St. Michael’s might not be so bad,
she thinks. It’s another charming resort town that probably needs help through Christmas. She can attend her father’s wedding and simply stay with him and Mavis in their new home. In January, she can try St. Bart’s, maybe, if she feels up to it. Then in the spring she might join Kyra and the landscape painter in Carmel. So there it is: An entire year of possibility. Adrienne feels better than she has since Fiona’s collapse. She feels clean and right-headed and warm, in her new sweater in front of the fire. Her heart is broken, but it will heal. That’s what hearts do.

And then, she feels a blast of cold air. The door opens and Mario walks in.

At first, Adrienne mistakes him for a late check-in: a handsome, dark-haired man in a black silk shirt, jeans, tweed blazer. Her newfound optimism blooms, because maybe what she needs is a mild flirtation to carry her even farther from her sadness. But as the man approaches, Adrienne’s mind whispers,
Mario. Is it him? No. Yes, it is. No. It is so. It’s him.

She stands perfectly still, her left hand wrapped around the now-cold mug of tea. She wonders if he’s heard about her poor showing at the Brant Point Grill. (She finally figured out that the cabbie who drove her home that night was the same one who had picked her up from the Subiacos’ first party, because she didn’t remember giving him her address, and yet she arrived home safely.) Maybe Mario is here to suggest AA. Or maybe he’s come to declare his love for her, and how will Adrienne feel about that?

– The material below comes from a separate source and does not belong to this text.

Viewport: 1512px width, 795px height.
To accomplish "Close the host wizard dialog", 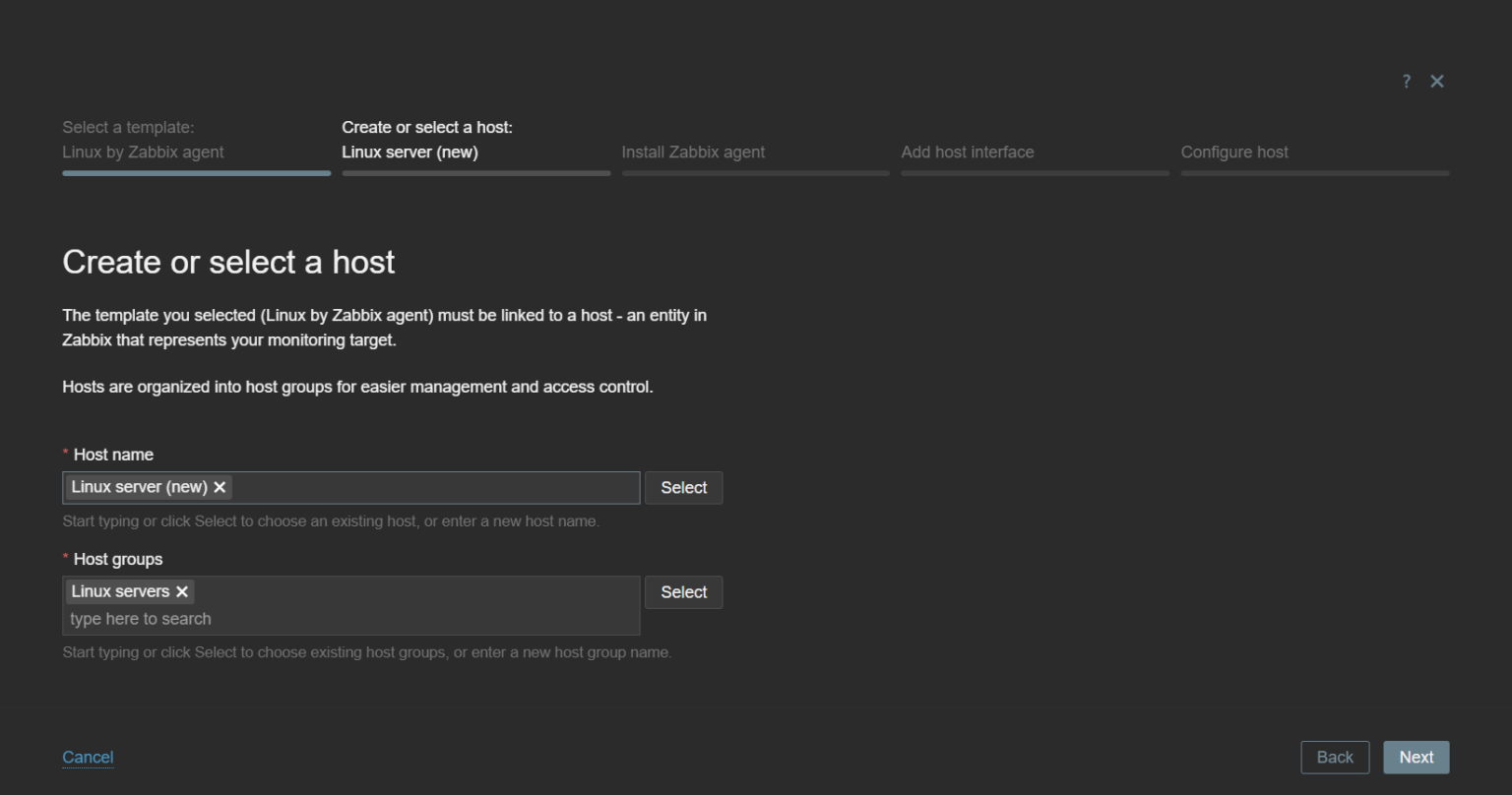I will [1437, 82].
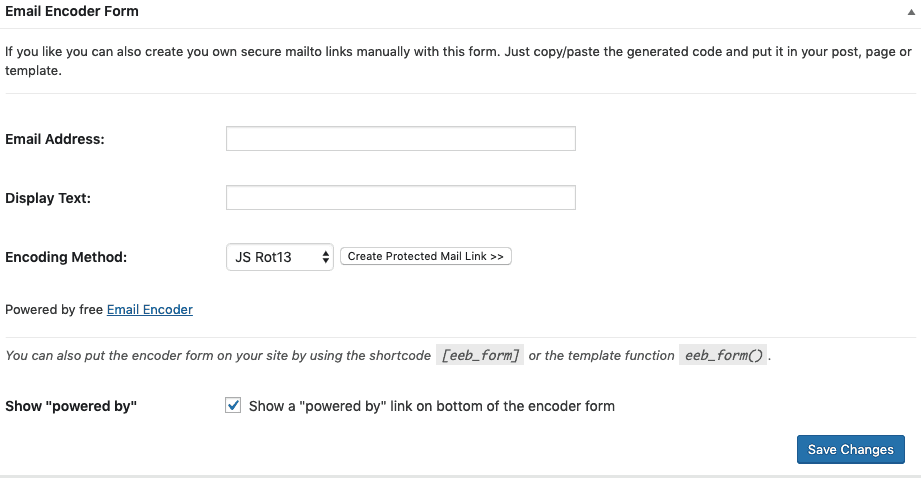Click the Encoding Method label
The image size is (921, 478).
tap(66, 257)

Will she be able, in the face of all her pain and rejection, to turn him down? She takes a shallow breath. Maybe he’s here to ask her again about working at his new restaurant, or to show her the piece that has finally been run in
Vanity Fair
(Adrienne has the issue at home but can’t bring herself to read it). Or maybe he’s just here to catch up because they had, after all, been friends. But his stride is purposeful and his black eyes are intent and Adrienne is petrified. She clenches the mug. He doesn’t try to kiss her or hug her; he doesn’t even greet her. But he does, with two swift words, cut the rope that ties Adrienne to the heavy load of her uncertainty. She’s finished waiting.

Mario’s voice is low and husky, barely audible over the crackling fire and the Andrea Bocelli.

“Thatcher’s back,” he says.

Fiona hasn’t been off the vent for more than an hour at a time since they got to the hospital, and when she does come off, the nurses have warned her not to talk—talking uses up too much oxygen. The corners of Fiona’s mouth are cracked and bleeding from all the times she’s been intubated. Her O
2
sats are very low, the new drug has failed; Fiona won’t be getting any better. The doctors suggested Thatcher call Fiona’s parents. They’re on their way. This is it—Thatcher knows it and Fiona knows it and yet neither of them can speak.